Methods: Patients and Materials From May 2014 to April 2020, 146 patients with newly diagnosed PCa in the Vienna General Hospital were retrospectively enrolled in this study, all of whom underwent 68Ga-PSMA-11 PET/MR scans before radical prostatectomy in the nuclear medicine department of Vienna General Hospital. After the surgery, patients were followed up until 1st December 2021.
Radiomics Data Acquisition To ensure robustness, standardization and to avoid intra-operator and inter-operator variability, an automated U-net-based semantic segmentation algorithm was employed to automatically delineate the prostate based on T2WI images and subsequently perform a PET-based lesion segmentation on the previously created whole-prostate mask.
Genomics Data Acquisition DNA was isolated from the formalin-fixed paraffin-embedded tissue (FFPE) samples derived from the radical prostatectomy. And whole exome sequencing (WES) analysis was performed.
Proteomics Data Acquisition We constructed the tissue microarray from RP specimens in a good pattern which allows a homogeneous fixation for the subsequent immunohistochemistry. Immunohistochemical analysis was performed with PCa-specific biomarkers.
ML-based Data Integration The EBM classification algorithm were applied to the integration of clinical parameters, radiomics data, genomics data and proteomics data. The classification results were validated using 10-fold Monte Carlo cross-validation to ensure robustness of performance metrics. To improve the interpretability of the model, relevant feature importance was derived using permutation feature importance.
Results: Based on the potential prognostic genomic markers (tumor mutational burden and copy number variant burden) and clinical parameters (BCR status and ISUP), the heatmap (Fig. 1) showed the distribution of genes with the frequency of ≥10% cases are substantially sparse and there were no significant or meaningful correlation with the prognostic biomarkers. So, in the subsequent ML-based analysis, only pathway-level data will be used to conform to the balanced grouping standards of the machine learning system.
In the trial phase, the SNS, SPC, PPV, NPV, ACC and AUC of three ML-based approaches were respectively calculated and the resulting EBM classification algorithm gave the best performance with 0.75, 0.88, 0.75, 0.88, 0.83 and 0.81 accordingly as shown in Fig. 2. Then 10-fold Monte Carlo cross-validation ensures the robustness of performance metrics.
The performance of needle biopsy to predict Gleason grading is 0.62, 0.92, 0.81, 0.81 and 0.77 respectively.

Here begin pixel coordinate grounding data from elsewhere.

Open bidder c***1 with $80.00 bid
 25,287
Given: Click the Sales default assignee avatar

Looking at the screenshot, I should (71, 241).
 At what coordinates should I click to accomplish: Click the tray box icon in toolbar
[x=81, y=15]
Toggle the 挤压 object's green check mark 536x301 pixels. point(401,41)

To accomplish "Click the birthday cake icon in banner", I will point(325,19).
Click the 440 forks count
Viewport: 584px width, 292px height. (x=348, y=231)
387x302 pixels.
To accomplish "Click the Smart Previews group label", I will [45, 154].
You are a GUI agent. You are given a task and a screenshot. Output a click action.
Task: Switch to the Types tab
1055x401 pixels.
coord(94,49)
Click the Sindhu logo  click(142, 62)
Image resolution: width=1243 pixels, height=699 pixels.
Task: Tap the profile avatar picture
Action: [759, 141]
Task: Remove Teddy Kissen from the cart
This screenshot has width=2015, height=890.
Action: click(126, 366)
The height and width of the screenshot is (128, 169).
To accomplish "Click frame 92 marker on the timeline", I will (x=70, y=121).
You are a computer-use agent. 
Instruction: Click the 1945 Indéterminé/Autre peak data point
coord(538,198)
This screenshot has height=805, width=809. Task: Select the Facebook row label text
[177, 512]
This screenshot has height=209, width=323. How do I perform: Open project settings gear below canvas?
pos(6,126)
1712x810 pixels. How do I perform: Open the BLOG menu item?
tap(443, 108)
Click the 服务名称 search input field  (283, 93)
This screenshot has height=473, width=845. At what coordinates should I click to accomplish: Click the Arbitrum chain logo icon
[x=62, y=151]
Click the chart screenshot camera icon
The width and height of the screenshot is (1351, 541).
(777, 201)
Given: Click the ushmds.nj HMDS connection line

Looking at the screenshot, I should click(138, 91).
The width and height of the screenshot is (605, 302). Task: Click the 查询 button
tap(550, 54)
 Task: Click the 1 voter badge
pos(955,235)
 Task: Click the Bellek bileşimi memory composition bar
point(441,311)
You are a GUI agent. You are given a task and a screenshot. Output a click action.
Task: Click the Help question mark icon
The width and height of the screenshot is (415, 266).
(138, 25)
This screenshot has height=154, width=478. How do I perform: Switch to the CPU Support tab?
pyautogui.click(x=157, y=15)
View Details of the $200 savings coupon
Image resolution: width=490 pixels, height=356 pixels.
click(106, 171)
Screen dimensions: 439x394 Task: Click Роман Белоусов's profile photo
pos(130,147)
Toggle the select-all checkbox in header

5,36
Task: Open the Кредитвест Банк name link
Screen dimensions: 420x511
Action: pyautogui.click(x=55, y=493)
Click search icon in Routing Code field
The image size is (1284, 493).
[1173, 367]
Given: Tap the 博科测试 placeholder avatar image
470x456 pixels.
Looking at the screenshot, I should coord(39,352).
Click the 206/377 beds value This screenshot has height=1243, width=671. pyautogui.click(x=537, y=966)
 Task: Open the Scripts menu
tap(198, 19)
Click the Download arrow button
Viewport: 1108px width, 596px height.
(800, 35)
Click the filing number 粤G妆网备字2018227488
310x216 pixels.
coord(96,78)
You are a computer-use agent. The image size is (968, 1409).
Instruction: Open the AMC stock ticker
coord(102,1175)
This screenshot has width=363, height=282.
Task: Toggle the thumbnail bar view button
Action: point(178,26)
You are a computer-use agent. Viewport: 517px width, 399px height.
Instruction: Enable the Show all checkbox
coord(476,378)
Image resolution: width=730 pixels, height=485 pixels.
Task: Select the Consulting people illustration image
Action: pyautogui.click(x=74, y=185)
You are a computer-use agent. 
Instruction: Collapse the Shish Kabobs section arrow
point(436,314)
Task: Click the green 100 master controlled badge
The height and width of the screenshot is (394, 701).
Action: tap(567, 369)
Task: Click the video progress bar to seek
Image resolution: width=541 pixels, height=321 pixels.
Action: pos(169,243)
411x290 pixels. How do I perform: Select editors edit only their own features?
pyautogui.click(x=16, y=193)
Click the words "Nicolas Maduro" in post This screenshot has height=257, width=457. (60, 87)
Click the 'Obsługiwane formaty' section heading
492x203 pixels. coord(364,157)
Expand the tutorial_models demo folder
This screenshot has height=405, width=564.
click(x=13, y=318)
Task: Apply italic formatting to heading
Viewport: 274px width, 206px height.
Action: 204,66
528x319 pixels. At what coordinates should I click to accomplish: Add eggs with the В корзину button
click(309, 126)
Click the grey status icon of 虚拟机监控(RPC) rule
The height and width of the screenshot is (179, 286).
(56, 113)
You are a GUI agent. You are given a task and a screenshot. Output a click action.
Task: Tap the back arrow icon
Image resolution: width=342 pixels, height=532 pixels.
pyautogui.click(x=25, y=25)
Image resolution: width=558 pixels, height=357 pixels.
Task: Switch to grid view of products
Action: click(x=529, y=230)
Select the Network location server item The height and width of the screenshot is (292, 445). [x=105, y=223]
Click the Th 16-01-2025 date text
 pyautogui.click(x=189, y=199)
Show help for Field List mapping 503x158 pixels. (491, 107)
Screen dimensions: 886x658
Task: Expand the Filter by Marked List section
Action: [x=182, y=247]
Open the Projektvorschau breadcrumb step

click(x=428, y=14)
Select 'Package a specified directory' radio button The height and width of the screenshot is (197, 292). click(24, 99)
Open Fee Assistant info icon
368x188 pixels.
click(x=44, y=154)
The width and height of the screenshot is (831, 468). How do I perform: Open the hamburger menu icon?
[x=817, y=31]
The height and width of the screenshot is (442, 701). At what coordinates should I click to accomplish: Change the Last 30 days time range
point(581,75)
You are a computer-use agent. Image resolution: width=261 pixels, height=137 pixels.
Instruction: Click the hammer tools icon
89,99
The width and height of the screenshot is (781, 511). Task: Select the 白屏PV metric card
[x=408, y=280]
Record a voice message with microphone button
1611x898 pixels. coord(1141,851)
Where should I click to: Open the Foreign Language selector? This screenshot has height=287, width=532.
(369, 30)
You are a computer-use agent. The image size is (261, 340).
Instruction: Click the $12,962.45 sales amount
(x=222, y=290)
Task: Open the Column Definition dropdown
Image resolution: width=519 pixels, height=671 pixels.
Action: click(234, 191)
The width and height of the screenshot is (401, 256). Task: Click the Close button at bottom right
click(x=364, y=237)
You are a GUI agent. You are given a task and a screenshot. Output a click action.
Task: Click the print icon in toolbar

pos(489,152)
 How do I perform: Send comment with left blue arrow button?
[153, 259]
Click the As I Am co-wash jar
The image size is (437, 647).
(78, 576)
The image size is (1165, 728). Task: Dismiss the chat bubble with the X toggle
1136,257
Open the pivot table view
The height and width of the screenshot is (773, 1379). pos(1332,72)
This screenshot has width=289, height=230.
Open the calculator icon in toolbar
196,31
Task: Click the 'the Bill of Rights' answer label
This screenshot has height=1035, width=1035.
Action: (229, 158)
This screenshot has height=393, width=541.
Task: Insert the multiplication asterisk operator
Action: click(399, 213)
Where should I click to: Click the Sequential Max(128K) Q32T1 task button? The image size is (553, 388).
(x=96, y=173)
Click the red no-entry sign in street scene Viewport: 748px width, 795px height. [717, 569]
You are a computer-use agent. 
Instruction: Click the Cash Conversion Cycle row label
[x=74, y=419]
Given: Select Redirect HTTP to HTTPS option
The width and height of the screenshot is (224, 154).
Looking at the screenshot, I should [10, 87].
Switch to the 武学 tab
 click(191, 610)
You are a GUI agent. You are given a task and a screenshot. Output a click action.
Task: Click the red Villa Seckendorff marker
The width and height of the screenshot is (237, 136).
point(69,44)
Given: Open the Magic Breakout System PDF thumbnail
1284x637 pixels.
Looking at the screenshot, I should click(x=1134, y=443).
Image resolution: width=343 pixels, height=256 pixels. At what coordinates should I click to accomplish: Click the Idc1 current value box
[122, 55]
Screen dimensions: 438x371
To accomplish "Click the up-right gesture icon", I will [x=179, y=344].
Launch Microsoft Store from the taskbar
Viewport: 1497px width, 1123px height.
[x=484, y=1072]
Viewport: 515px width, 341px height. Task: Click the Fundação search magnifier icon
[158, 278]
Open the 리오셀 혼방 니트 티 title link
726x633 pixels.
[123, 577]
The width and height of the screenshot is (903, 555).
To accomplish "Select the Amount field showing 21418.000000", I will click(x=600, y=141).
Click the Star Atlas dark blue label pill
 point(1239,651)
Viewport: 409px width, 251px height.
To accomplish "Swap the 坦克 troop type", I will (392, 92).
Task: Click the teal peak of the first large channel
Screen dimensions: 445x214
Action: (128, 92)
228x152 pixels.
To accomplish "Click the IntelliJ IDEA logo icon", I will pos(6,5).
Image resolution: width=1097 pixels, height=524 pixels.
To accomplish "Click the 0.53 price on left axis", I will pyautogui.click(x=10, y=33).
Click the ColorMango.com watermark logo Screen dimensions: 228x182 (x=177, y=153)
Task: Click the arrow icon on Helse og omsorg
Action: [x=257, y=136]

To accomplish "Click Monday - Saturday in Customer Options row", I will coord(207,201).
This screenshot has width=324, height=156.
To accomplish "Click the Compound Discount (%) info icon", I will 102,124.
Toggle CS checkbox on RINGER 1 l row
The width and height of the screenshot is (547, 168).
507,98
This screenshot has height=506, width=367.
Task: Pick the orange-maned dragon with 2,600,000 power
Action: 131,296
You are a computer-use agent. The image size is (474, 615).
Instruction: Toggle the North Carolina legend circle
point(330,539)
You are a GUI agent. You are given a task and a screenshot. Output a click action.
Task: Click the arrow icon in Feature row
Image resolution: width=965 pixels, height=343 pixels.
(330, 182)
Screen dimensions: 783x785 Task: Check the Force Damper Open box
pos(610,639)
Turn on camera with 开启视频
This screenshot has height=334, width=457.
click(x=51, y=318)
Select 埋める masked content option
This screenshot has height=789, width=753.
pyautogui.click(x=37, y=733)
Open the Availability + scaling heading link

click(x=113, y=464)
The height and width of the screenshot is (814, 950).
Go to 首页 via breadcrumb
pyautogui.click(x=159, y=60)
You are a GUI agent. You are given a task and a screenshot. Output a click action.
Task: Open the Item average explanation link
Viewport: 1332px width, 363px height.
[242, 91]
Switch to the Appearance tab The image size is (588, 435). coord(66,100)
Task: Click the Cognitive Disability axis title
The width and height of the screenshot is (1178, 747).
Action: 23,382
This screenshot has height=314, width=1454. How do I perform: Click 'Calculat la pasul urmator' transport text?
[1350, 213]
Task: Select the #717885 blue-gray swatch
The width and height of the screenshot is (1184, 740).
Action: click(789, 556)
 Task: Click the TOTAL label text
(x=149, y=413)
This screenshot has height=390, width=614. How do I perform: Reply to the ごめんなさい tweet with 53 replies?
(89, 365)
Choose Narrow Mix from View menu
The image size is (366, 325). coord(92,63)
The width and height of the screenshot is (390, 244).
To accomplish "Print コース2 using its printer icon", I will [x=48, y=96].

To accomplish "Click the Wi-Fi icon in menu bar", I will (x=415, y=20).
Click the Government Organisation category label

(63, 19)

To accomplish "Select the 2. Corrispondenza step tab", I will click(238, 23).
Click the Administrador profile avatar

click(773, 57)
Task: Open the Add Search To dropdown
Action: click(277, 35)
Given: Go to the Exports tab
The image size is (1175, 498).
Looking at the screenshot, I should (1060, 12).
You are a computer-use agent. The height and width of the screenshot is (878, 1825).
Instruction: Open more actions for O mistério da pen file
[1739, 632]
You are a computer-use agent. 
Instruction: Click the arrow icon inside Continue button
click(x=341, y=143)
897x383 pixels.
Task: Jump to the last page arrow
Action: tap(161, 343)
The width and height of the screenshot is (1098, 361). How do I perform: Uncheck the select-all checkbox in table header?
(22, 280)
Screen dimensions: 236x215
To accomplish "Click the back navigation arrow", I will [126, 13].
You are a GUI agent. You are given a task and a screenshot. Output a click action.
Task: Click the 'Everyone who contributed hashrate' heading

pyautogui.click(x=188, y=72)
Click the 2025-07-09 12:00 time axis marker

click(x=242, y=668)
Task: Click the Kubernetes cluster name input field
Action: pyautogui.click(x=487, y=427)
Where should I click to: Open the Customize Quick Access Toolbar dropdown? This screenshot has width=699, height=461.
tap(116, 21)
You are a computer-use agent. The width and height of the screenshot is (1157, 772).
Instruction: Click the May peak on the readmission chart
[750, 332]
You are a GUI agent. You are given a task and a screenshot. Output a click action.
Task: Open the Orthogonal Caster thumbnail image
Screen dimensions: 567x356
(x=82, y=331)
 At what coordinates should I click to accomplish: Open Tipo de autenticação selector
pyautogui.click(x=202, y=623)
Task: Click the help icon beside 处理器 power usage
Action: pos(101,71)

Compared to the performance of EBM model, the SNS, NPV, ACC and AUC were elevated by 13%, 7%, 2% and 4% while SPC, PPV were decreased by 4% and 6%.
Conclusions: In conclusion, our findings suggest that our multiomics-based machine learning model has the better performance for the prediction of Gleason grading than the current clinical baseline, which potentially facilitates the clinical decision-making and personalized management of prostate cancer.